D.Z. Stone is the author of the new book No Past Tense: Love and Survival in the Shadow of the Holocaust. It focuses on the experiences of Holocaust survivors Kati and Willi Salcer. Stone is a journalist whose work has appeared in The New York Times and Newsday. She lives outside New York City.
Q: How did you come to write No Past Tense, and how did you first encounter the Salcer family?
A: After Ron Salcer convinced his parents to interview for the Shoah Visual History Foundation in 1996, he wanted to know everything about their wartime experience and decided to hire a writer to find out. A friend of the Salcer family I knew through Columbia and a writing group recommended me.
I didn’t think I was the writer for this project as I was only part Jewish and didn’t know much about the Holocaust. However, I agreed to meet the Salcers. I was writing for Citibank/Citicorp and the Salcers suggested we meet at a nearby New York Health & Racquet Club, where they were members. As they were concentration camp survivors I expected them to be people who had been broken by life. Instead the most regal couple I had ever encountered entered the club waiting area and introduced themselves.
Q: How did you research the book, and did you learn anything that particularly surprised you?
A: I think I checked out every book in the Rockland County library system on the Holocaust (one librarian recently reminded me how if no one else wanted a book she would renew for me so I wouldn’t have to lug it back in). I also had access to the Columbia University library as an alumna.

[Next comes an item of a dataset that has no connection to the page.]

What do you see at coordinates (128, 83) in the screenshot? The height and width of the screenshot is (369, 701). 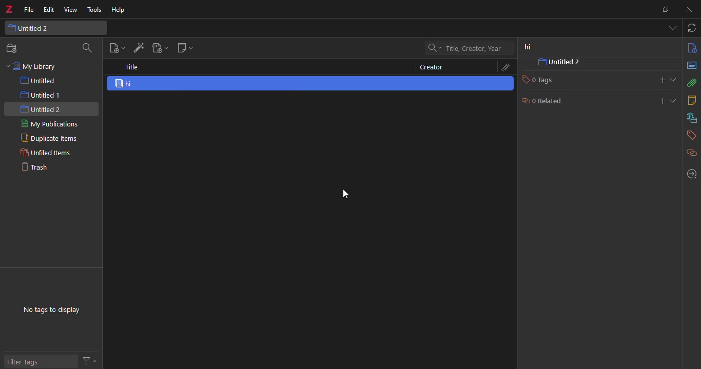 I see `hi` at bounding box center [128, 83].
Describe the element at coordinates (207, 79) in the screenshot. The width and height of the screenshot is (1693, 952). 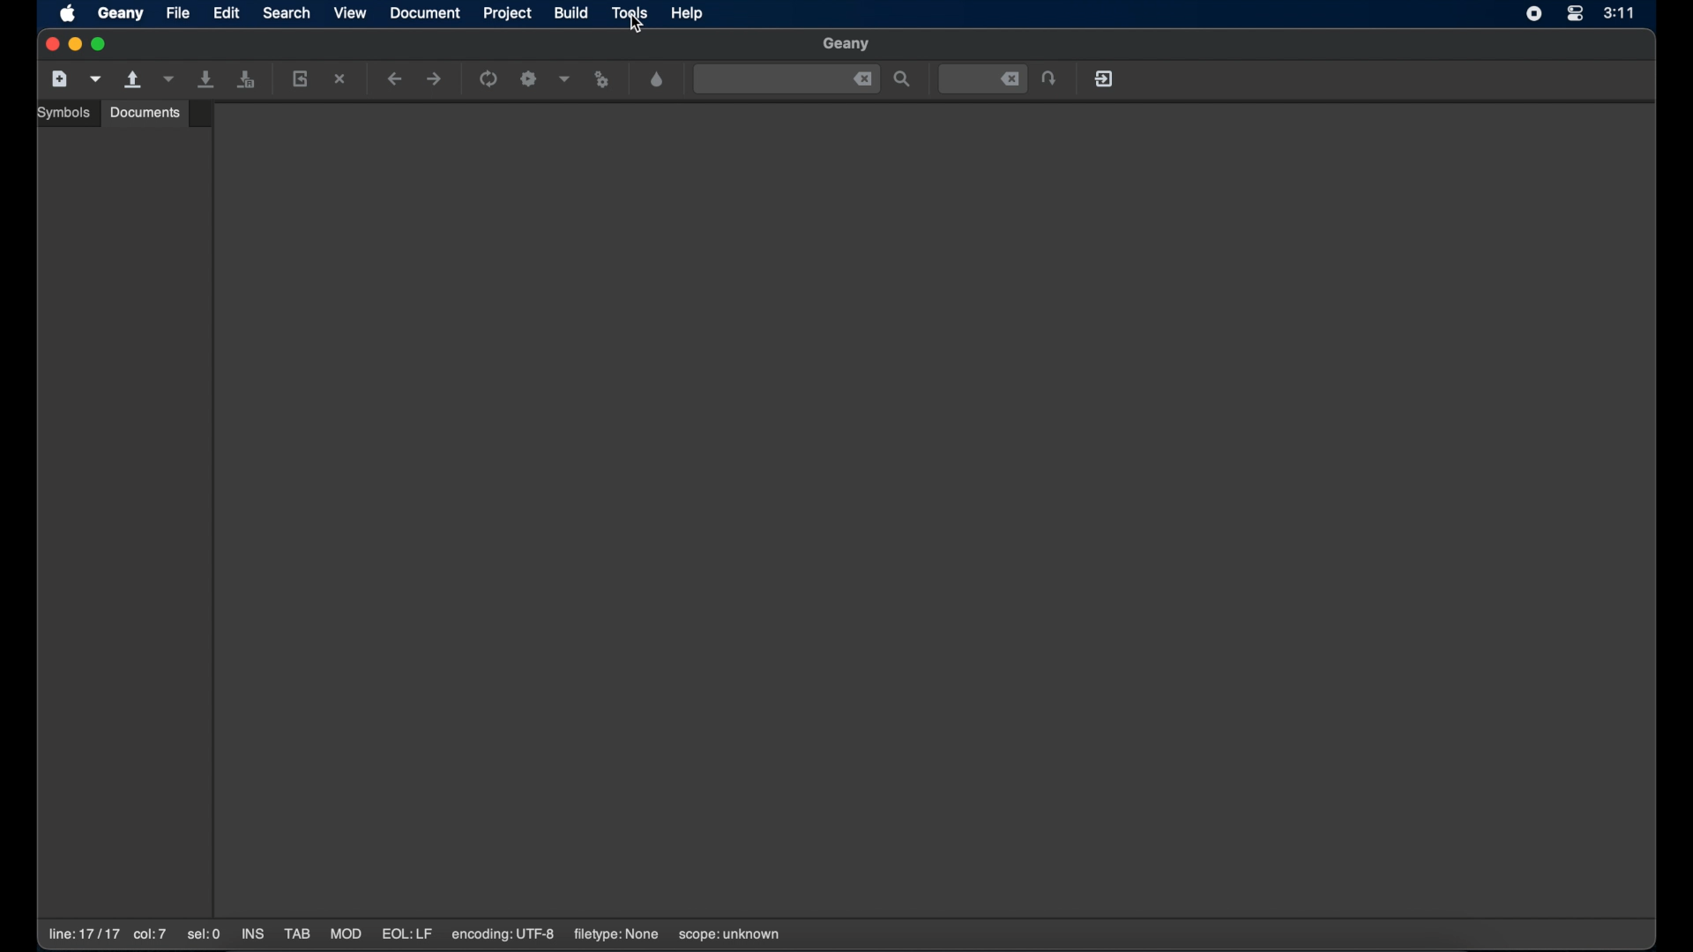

One research problem I had was Mrs. Salcer describing being taken from Auschwitz to work in a vast underground munitions factory. She didn’t know the name of the factory or where it was located. Even her husband questioned if the factory were the result of traumatized memory. A lead from a Columbia professor ultimately connected me with Dr. Dieter Vaupel, a German history teacher who had documented where Mrs. Salcer had been.
The Salcers were Czech Jews who were teenagers living in Hungary when the Nazis occupied the country in March of 1944. I was shocked to learn that both of the Salcers had no idea that most of Europe’s Jews had already been killed and that they had never heard of Auschwitz. At the time they had believed deported Jews were being sent to work.
Q: You've said that the manuscript for this book "sat on a shelf for fifteen years." Can you describe its journey to publication?
A: When a draft was first completed, the manuscript was considered too experimental in style and a literary agent had me rewrite it in a more traditional third-person narrative. It didn’t work and the Salcers told me if I wanted I could forget what the agent said and write it how I thought it should be put together. Their only requirement was that it articulated how it felt for them.
However, when I completed another draft it was again called too experimental. Mrs. Salcer said when you have a perfect black dress with pearls you leave it as is while Mr. Salcer said the book was simply before its time and not to worry.
I’d make an effort now and then with a query letter, but I was either ignored or told there was no interest in Holocaust memoir. So the book essentially sat on my shelf for 15 years. After Mrs. Salcer passed in 2015 their son Ron asked about trying to get the book published. I sent out queries and a book proposal but to no avail.
Finally I told Ron about Dan Gerstein, who had a writing firm where part of their business was helping writers get published. We talked to Dan and he suggested that we first have the manuscript evaluated by an industry professional to see if it were marketable or if we should look to self-publish.
I was astounded when this industry professional said the book belonged on the shelf with classic Holocaust memoir. With this new evaluation and analysis of the manuscript, we put together a book proposal that brought immediate interest from publishers.
Q: What do you hope readers take away from the Salcers' story?
A: To quote Willi Salcer: “Who would have thought when you started this book about the Holocaust that you would have ended up with a love story?”
The Holocaust in Hungary has been called the most brutal and methodical application of the Final Solution. Yet even under these circumstances when the Salcers first met after being forced into the same Jewish ghetto, they talked and flirted with each other the way any teenagers do.
Q: What are you working on now?
A: I am currently completing a screenplay based on my own unpublished novel for the production company Burgeon & Flourish, LLC, and I am a producer, co-creator and writer of The Disabled List, an episodic comedy web series that gives voice to those living with disability, now under development by New York Rep.
Q: Anything else we should know?
A: Writing No Past Tense was the most difficult and rewarding project of my life. I am forever grateful that the Salcers chose me to recount their story.